II. Die Entscheidung
Das Problem wurde nun durch das LAG Berlin entschieden. Durch Abschluss eines Geschäftsführeranstellungsvertrages, der einen vollständig neuen Vertrag mit eigenständigen Regelungen, einem neuen Aufgabenkreis, der Zusicherung einer betrieblichen Altersversorgung und einer höheren Vergütung als im Arbeitsvertrag darstellt, wird das Arbeitsverhältnis aufgehoben. Dies entspreche der Schriftform des § 623 BGB. Erstaunlich ist, dass das LAG Berlin noch nicht einmal die ausdrückliche Aufhebung des alten Arbeitsvertrages im Geschäftsführeranstellungsvertrag verlangt. Im Wege der Auslegung gemäß §§ 133, 157 BGB könne dem Geschäftsführervertrag entnommen werden, dass er eine Aufhebung des ursprünglichen Arbeitsvertrages beinhaltet, da er sämtliche Pflichten der früheren Arbeitsvertragsparteien neu regelt und dem Kläger eine höhere Vergütung sowie eine betriebliche Altersversorgung gewährt.
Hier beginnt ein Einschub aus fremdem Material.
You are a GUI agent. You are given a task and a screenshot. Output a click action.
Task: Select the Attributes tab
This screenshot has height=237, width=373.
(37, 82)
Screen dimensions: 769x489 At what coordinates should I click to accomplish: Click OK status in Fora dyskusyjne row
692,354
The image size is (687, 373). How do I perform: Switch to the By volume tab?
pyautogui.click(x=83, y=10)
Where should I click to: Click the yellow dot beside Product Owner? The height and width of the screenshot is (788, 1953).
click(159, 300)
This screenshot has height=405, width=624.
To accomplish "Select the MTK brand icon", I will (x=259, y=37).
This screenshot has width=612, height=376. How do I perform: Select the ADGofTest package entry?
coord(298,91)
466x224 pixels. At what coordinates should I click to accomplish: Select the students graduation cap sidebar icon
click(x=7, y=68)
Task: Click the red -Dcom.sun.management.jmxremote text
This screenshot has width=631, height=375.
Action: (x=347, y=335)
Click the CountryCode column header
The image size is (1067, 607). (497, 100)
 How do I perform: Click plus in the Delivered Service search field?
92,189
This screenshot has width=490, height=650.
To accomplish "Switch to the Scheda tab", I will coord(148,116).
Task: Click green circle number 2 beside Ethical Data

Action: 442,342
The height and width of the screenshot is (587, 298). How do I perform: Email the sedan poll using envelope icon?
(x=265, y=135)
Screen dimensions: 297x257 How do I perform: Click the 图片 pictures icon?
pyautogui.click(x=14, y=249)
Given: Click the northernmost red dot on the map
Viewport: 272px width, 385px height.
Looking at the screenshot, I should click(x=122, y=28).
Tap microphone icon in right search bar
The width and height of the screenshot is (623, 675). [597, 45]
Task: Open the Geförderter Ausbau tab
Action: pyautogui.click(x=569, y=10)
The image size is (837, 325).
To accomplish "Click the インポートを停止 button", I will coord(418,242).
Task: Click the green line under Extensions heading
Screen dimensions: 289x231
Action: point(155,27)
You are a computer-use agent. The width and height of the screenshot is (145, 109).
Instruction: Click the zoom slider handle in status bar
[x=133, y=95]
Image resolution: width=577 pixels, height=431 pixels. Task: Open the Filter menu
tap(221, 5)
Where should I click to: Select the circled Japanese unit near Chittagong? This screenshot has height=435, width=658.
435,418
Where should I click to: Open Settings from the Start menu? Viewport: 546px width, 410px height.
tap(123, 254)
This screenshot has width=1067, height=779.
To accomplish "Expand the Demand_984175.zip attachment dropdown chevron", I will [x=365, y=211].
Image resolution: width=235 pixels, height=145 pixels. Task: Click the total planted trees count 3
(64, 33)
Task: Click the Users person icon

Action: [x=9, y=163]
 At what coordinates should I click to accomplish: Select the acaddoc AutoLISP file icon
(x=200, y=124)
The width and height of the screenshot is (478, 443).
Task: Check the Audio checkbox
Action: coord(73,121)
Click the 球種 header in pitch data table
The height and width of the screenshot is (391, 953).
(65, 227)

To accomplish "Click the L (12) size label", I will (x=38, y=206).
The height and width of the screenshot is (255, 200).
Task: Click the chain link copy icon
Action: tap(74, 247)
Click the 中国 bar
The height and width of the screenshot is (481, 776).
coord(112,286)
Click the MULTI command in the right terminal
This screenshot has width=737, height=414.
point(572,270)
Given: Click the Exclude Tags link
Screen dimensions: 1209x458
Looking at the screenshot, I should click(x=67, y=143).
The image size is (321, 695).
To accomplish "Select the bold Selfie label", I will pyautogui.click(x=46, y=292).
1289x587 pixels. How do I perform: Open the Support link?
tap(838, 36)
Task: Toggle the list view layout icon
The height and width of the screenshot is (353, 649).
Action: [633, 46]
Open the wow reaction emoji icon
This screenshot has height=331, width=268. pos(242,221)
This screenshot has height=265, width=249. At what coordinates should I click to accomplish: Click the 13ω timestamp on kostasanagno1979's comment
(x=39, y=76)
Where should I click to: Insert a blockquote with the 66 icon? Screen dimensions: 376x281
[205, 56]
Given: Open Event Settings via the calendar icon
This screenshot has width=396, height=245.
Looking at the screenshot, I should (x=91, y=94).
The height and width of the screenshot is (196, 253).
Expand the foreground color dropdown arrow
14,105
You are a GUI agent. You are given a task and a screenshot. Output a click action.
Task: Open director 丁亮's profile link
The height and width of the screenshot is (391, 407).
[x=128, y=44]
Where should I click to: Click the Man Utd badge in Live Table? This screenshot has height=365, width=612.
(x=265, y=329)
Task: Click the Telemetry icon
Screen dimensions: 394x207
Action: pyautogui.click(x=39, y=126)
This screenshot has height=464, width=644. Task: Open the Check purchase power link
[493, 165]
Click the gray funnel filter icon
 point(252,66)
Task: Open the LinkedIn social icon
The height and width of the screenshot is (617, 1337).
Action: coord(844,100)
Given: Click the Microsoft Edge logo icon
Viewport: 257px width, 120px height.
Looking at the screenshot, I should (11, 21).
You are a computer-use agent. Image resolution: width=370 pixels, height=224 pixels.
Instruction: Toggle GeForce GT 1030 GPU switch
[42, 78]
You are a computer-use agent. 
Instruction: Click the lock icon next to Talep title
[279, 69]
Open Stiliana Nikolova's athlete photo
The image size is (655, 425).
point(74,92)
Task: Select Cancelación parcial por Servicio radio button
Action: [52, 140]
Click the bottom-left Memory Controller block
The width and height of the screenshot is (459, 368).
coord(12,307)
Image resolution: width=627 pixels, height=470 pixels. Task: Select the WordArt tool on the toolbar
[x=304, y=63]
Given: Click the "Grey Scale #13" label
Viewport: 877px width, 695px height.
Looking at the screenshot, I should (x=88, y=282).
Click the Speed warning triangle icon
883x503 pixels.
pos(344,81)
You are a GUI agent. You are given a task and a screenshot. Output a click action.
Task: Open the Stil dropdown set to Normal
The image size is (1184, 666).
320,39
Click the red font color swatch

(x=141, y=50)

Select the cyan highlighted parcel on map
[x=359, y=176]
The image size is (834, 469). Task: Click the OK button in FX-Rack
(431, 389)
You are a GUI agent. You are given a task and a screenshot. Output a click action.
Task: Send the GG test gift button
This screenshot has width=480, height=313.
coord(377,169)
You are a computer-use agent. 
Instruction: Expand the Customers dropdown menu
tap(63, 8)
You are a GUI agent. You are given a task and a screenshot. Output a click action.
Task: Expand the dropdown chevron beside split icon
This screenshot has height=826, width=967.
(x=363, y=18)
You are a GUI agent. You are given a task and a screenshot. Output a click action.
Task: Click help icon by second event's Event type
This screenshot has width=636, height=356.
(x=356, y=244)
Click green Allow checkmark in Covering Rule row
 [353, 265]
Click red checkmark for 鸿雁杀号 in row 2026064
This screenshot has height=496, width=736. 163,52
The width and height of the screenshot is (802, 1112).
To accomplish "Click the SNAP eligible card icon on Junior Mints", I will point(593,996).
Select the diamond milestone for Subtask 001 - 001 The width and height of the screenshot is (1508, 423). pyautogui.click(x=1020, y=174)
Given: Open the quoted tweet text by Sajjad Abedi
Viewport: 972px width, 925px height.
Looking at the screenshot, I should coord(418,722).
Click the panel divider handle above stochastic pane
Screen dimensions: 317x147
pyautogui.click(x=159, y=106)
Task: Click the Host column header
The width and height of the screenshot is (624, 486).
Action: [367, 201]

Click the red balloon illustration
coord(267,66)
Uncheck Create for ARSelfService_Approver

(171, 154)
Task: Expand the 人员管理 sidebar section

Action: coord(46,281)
In diesem Fall kann von einem ruhenden Arbeitsverhältnis nicht ausgegangen werden. Diese Lösung entspreche dem Zweck des Formerfordernisses des § 623 BGB. § 623 BGB hat die Funktion, eine Rechtsunklarheit dahingehend zu vermeiden, ob zwischen Arbeitgeber und Arbeitnehmer weiterhin ein Arbeitsverhältnis besteht oder dieses beendet ist. Beim betrieblichen Aufstieg eines Mitarbeiters zum Geschäftsführer sei ein derartiger rechtlicher Schwebezustand jedenfalls im Falle eines schriftlichen Geschäftsführervertrages nicht denkbar, da der Beschäftigte unstreitig weiterhin in einem Beschäftigungsverhältnis steht und dies durch die Schriftform dokumentiert wird.
III. Praxishinweis
Die Entscheidung zeigt, dass im Einzelfall bereits der Abschluss eines Geschäftsführeranstellungsvertrages zu Aufhebung des vorherigen Arbeitsverhältnisses der Schriftform des § 623 BGB genügen kann. Wir empfehlen trotzdem eine entsprechende Klausel im Geschäftsführervertrag aufzunehmen, dass sämtliche vorherigen Arbeits- und Dienstverträge mit diesem Vertrag aufgehoben sind. Dabei ist allerdings besonders darauf zu achten, dass vertretungsberechtigte Personen den Geschäftsführervertrag unterzeichnen, die auch Arbeitgeberfunktionen im arbeitsrechtlichen Sinne wahrnehmen.